**Exercise objective:** Extract the lines from the first one through the line containing "Image resolution: width=1568", both included, and reproduce them without any change.
>> BEGIN Dataset rows
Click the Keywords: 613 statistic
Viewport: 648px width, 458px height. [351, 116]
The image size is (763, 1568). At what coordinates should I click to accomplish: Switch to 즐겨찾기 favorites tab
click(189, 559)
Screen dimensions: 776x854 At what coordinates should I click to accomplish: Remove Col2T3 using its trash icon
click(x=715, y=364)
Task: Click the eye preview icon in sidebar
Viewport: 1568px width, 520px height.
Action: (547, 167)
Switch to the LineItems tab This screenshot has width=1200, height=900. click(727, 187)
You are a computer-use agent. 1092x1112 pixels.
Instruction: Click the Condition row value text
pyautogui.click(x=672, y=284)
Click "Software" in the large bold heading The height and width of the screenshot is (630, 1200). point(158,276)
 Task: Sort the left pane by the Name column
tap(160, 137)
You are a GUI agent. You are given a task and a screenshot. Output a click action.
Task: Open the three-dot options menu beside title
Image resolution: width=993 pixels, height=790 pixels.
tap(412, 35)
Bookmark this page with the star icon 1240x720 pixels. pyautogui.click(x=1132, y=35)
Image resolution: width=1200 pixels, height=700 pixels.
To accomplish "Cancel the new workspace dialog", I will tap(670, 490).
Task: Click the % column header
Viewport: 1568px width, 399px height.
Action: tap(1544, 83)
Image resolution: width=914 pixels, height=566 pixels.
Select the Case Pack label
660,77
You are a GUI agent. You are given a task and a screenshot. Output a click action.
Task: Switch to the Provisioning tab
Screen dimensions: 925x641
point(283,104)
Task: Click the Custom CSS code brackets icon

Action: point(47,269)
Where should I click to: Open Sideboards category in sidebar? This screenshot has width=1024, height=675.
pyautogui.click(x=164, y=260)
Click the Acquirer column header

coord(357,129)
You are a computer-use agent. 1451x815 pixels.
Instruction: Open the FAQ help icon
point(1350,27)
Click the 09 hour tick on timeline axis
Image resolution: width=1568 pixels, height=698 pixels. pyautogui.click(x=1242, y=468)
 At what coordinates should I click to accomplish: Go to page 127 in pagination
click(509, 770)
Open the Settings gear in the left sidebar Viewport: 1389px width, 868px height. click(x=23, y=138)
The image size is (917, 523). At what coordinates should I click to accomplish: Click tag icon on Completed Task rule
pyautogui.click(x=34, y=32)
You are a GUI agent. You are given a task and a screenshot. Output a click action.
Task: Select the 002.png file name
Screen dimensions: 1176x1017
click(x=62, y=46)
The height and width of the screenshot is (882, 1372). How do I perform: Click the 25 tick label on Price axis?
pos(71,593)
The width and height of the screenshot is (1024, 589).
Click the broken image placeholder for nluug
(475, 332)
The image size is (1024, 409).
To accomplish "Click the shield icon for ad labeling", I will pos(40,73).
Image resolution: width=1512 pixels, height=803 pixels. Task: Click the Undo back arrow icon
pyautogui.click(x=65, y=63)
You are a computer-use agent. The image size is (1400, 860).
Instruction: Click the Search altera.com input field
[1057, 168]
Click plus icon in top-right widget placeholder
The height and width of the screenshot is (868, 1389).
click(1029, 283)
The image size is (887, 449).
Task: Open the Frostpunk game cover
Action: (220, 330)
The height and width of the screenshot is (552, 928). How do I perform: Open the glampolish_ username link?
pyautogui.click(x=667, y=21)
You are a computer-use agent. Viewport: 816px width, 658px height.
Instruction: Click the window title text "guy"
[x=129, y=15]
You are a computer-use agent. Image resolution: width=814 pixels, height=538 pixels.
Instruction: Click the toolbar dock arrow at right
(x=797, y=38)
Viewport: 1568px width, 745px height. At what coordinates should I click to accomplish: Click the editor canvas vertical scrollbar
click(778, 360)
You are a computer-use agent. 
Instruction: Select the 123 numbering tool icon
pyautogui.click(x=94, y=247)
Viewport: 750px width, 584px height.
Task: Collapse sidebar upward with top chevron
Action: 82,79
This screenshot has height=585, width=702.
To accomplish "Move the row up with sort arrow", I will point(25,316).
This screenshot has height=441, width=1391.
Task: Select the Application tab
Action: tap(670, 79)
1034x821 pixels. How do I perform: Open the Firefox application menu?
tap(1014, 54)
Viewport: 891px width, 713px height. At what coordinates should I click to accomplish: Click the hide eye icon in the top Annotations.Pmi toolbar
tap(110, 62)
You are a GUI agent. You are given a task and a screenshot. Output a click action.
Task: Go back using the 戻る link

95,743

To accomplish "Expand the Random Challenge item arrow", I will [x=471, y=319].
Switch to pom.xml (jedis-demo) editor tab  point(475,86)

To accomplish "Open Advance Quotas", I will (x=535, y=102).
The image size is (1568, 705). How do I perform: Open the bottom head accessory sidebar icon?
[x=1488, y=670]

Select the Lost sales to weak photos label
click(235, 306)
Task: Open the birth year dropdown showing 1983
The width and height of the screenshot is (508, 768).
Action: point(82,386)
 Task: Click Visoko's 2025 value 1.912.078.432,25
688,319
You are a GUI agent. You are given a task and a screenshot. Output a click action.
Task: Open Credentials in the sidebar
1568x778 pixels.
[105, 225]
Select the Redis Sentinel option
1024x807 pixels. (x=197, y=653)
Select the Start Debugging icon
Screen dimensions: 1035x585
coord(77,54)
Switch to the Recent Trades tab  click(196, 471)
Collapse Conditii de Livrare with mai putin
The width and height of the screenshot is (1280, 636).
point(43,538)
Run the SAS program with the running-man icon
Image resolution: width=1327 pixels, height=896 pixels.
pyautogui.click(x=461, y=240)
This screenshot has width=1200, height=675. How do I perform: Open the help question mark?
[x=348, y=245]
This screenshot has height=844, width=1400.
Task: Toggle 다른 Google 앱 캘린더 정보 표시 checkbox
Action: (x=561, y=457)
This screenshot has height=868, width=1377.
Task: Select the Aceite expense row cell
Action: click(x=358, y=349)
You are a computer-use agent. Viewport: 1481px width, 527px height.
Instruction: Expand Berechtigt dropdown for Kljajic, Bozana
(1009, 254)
>> END Dataset rows
**Exercise result:**
Click the Keywords: 613 statistic
Viewport: 648px width, 458px height. [351, 116]
The image size is (763, 1568). At what coordinates should I click to accomplish: Switch to 즐겨찾기 favorites tab
click(189, 559)
Screen dimensions: 776x854 At what coordinates should I click to accomplish: Remove Col2T3 using its trash icon
click(x=715, y=364)
Task: Click the eye preview icon in sidebar
Viewport: 1568px width, 520px height.
Action: (547, 167)
Switch to the LineItems tab This screenshot has width=1200, height=900. click(727, 187)
You are a computer-use agent. 1092x1112 pixels.
Instruction: Click the Condition row value text
pyautogui.click(x=672, y=284)
Click "Software" in the large bold heading The height and width of the screenshot is (630, 1200). point(158,276)
 Task: Sort the left pane by the Name column
tap(160, 137)
You are a GUI agent. You are given a task and a screenshot. Output a click action.
Task: Open the three-dot options menu beside title
Image resolution: width=993 pixels, height=790 pixels.
tap(412, 35)
Bookmark this page with the star icon 1240x720 pixels. pyautogui.click(x=1132, y=35)
Image resolution: width=1200 pixels, height=700 pixels.
To accomplish "Cancel the new workspace dialog", I will tap(670, 490).
Task: Click the % column header
Viewport: 1568px width, 399px height.
Action: tap(1544, 83)
Image resolution: width=914 pixels, height=566 pixels.
Select the Case Pack label
660,77
You are a GUI agent. You are given a task and a screenshot. Output a click action.
Task: Switch to the Provisioning tab
Screen dimensions: 925x641
point(283,104)
Task: Click the Custom CSS code brackets icon

Action: point(47,269)
Where should I click to: Open Sideboards category in sidebar? This screenshot has width=1024, height=675.
pyautogui.click(x=164, y=260)
Click the Acquirer column header

coord(357,129)
You are a computer-use agent. 1451x815 pixels.
Instruction: Open the FAQ help icon
point(1350,27)
Click the 09 hour tick on timeline axis
Image resolution: width=1568 pixels, height=698 pixels. pyautogui.click(x=1242, y=468)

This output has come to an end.